Problem to solve: When a line in the data below includes "link", pick it out and copy it.

=== Provided data ===

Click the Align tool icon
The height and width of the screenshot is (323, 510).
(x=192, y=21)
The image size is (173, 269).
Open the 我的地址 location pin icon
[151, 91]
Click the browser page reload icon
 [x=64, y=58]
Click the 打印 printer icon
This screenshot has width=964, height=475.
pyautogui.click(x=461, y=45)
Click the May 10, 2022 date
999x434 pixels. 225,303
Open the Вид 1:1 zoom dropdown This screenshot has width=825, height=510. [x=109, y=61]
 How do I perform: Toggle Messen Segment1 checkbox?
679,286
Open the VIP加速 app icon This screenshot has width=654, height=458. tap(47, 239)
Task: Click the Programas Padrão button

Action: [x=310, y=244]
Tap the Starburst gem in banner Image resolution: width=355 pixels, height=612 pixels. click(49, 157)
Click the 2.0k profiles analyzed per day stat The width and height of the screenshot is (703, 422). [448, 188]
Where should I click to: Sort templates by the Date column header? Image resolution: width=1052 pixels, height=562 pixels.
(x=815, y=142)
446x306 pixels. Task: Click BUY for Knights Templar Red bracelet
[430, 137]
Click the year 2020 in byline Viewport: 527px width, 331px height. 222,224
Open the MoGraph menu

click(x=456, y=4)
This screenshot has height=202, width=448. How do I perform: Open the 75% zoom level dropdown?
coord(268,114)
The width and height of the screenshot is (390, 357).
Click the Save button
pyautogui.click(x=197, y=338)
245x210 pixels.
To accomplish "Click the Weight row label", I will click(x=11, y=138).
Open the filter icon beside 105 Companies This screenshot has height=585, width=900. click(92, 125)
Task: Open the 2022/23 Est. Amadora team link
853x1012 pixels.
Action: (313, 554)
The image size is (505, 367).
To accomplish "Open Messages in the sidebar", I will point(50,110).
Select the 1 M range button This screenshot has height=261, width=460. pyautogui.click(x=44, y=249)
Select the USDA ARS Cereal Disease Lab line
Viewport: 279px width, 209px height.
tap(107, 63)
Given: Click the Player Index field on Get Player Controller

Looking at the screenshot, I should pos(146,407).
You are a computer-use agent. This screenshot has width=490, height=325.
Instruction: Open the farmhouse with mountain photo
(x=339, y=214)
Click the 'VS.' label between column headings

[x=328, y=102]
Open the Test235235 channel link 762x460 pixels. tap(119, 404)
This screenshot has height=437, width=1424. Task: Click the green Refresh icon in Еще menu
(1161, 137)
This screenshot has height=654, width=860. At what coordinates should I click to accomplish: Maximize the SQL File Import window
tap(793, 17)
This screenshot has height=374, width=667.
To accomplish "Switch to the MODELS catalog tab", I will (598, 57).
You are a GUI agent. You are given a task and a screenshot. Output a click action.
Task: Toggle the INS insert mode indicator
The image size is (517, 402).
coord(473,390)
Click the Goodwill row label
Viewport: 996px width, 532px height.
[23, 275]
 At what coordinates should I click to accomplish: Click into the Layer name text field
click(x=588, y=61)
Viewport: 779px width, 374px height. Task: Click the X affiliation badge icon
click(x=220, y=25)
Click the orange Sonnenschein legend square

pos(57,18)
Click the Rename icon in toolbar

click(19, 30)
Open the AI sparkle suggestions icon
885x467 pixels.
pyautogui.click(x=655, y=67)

===

Exercise solution:
Task: Open the 2022/23 Est. Amadora team link
Open the Test235235 channel link 762x460 pixels. tap(119, 404)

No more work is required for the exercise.